→ **Activity**
Carry on the post about the Kenyan tetanus-vaccine dispute, starting right after its final sentence.

→ **Reading passage**
Start of Block

Since I wrote about mainstream media ignoring the story of the standoff between Kenya's Catholic bishops and their country's government concerning a tetanus-vaccination program, two new developments have come up.

First, the Kenyan outlet CapitalFM reports that Kenya's government is taking the initiative to resolve the standoff by having independent testing of the vaccine in hope of quelling the bishops' fears:

NAIROBI, Kenya, Nov 12 -- Health Cabinet Secretary James Macharia says plans are already underway to conduct joint tests on the tetanus vaccine with all stakeholders including the Catholic Church.

Macharia said Wednesday that the analysis will be carried out within the course of next week to identify the vaccine samples and allay fears that it is harmful to women’s reproductive health.

He explained that testing will be undertaken at the Kenya Medical Research Institute in a bid to dispel the dispute surrounding the vaccine.

“I was in Naivasha on Saturday launching the polio vaccine and I announced that we shall be having a joint exercise with not just the Catholic Church but all stakeholders to make sure that people get confidence that indeed what we are saying is true. Already, that committee has been formed and they had their first meeting on Monday,” he said.

End of Block

Stored entries
Start of Block

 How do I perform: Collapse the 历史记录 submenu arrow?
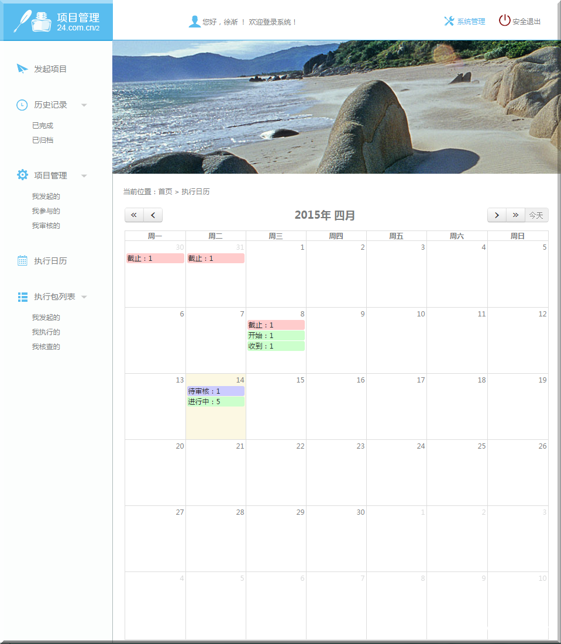(x=84, y=105)

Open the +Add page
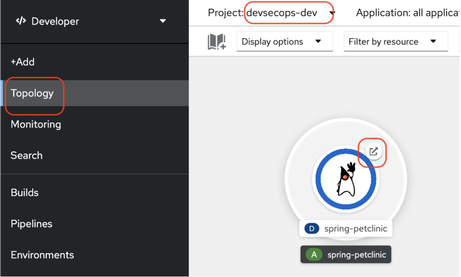pos(23,62)
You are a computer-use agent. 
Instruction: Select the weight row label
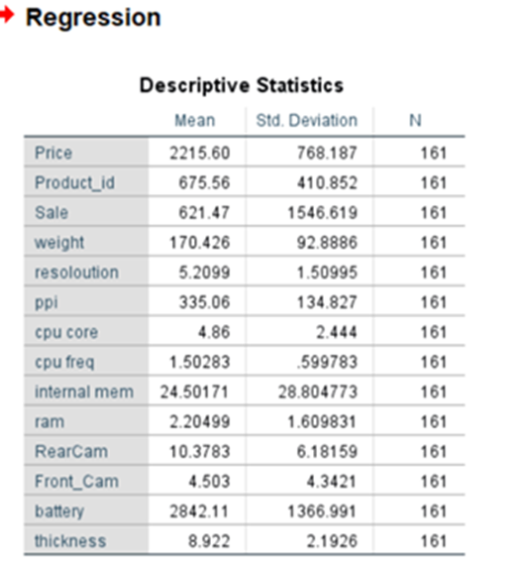(x=59, y=243)
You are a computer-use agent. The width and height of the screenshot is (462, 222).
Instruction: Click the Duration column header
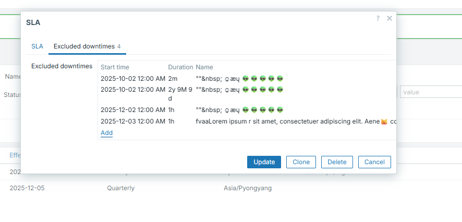tap(180, 67)
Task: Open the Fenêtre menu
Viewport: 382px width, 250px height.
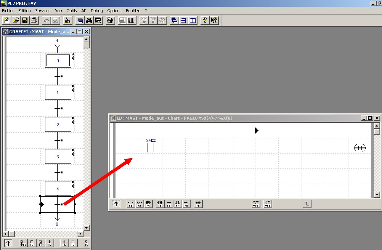Action: click(x=133, y=11)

End of Block

→ **Answer to this exercise**
His statement followed an order by the National Assembly Committee on Health on Tuesday for an investigation into the vaccine which the Catholic Church claimed was being used to secretly sterilise women.

Second, a few hours after my post appeared Tuesday morning complaining that the story had been overlooked by US media, news of the bishops' standoff finally made the headlines via Religion News Service.

The story by RNS Kenya correspondent Fredrick Nzwili highlights the news angle I had emphasized in my GetReligion post: What is of greatest significance from a journalism standpoint is not the supposed conspiracy, which has yet to be proven, but rather the conflict between the bishops and the government on an issue that concerns public health.